How to Secure SSH using Two-Factor Authentication? [SOLVED!]

How to Harden SSH?


As part of the Authenticator project Google released a PAM (Pluggable Authentication Module) implementation of the 2-factor system. This is readily available and packaged as libpam-google-authenticator on Debian/Ubuntu.
Once installed, you can run google-authenticator to generate your user’s secret and configuration settings. Just follow the prompts and scan the ASCII QR code to add it to the Authenticator app.
You can then add auth required pam_google_authenticator.so to /etc/pam.d/sshd. You’ll also need to have ChallengeResponseAuthentication yesin your /etc/ssh/sshd_config.
This way, when you log in with a password, the system will request your one-time token as well.
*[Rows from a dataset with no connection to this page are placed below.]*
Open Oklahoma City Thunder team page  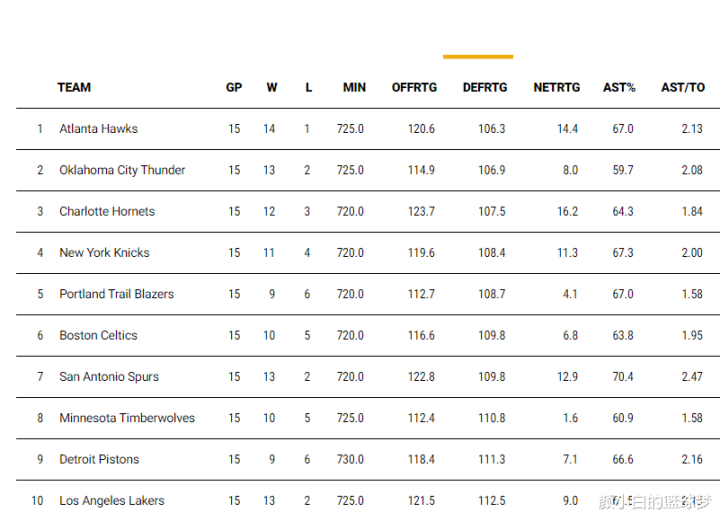pyautogui.click(x=122, y=170)
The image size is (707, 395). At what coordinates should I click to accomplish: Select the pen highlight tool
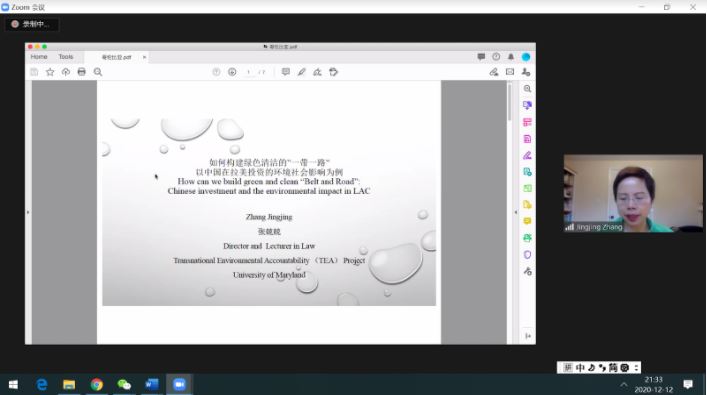pyautogui.click(x=302, y=72)
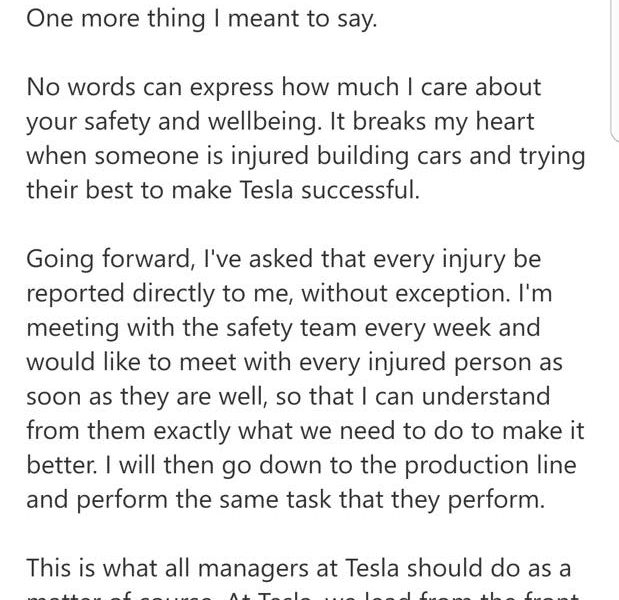Click the words 'reported directly to me,'
This screenshot has height=600, width=619.
click(x=160, y=294)
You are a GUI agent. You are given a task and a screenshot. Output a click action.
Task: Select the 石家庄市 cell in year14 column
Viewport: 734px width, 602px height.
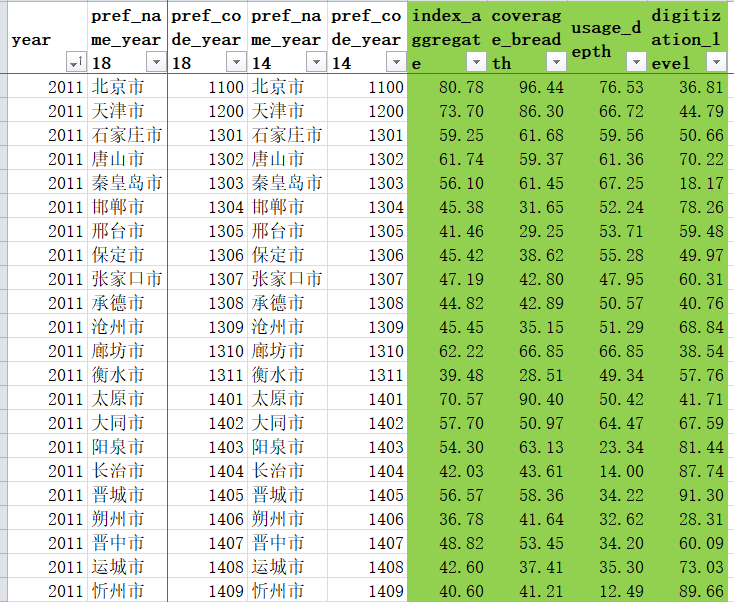click(287, 135)
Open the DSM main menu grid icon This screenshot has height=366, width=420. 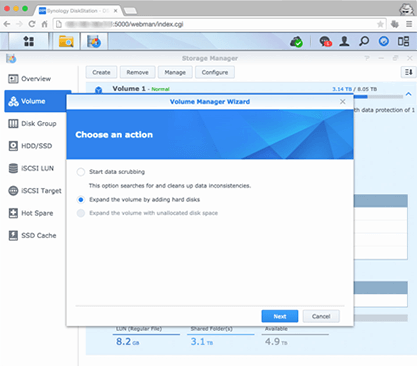(29, 41)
The reason this is less than ideal is that any sufficiently hardened setup already disables password logins. What I wanted in my particular case was a public key login with a mandatory second factor. Turns out, however, that public key login completely bypasses challenge-response login.
After some searching, I found the AuthenticationMethods sshd_configparameter. Adding the line
AuthenticationMethods publickey,keyboard-interactive:pam
to my sshd_config did indeed prompt me for my verification code. But not before prompting me for my password as well. This was a bit too much, so I set out to limit the login sequence to just a prompt for the code.

PAM is magic

The reason this was happening was that publickey,keyboard-interactive:pamrequired a successful complete PAM run before letting you proceed onwards. My PAM config (in /etc/pam.d/sshd), however, was asking for a password and I’d added the line at the end to also ask for a verification code.
I moved the line to the beginning of the file and changed it so that it is enough to log you in:
auth sufficient pam_google_authenticator.so
However, pressing Ctrl+C or entering an empty code at the 2FA prompt still dropped me to a password prompt. This would clearly not do.

The solution

Turns out, sufficient is an alias for [success=done new_authtok_reqd=done default=ignore]. Notice that the default action is ignore. That is, the module is sufficient to authenticate me but not required.
The final solution was to prepend the following to my /etc/pam.d/sshd instead:
auth [success=done new_authtok_reqd=done default=die] pam_google_authenticator.so nullok
The nullok option means that if the user doesn’t have 2FA set up, the module will still let you through.
I also left the rest of /etc/pam.d/sshd intact, even though it’s unnecessary now - the 2FA module either kills authentication or declares it complete, nothing else should ever execute. That said, PAM is magic and I’m no wizard.
I hope I freed someone’s afternoon for better things than fiddling with ssh and google-authenticator.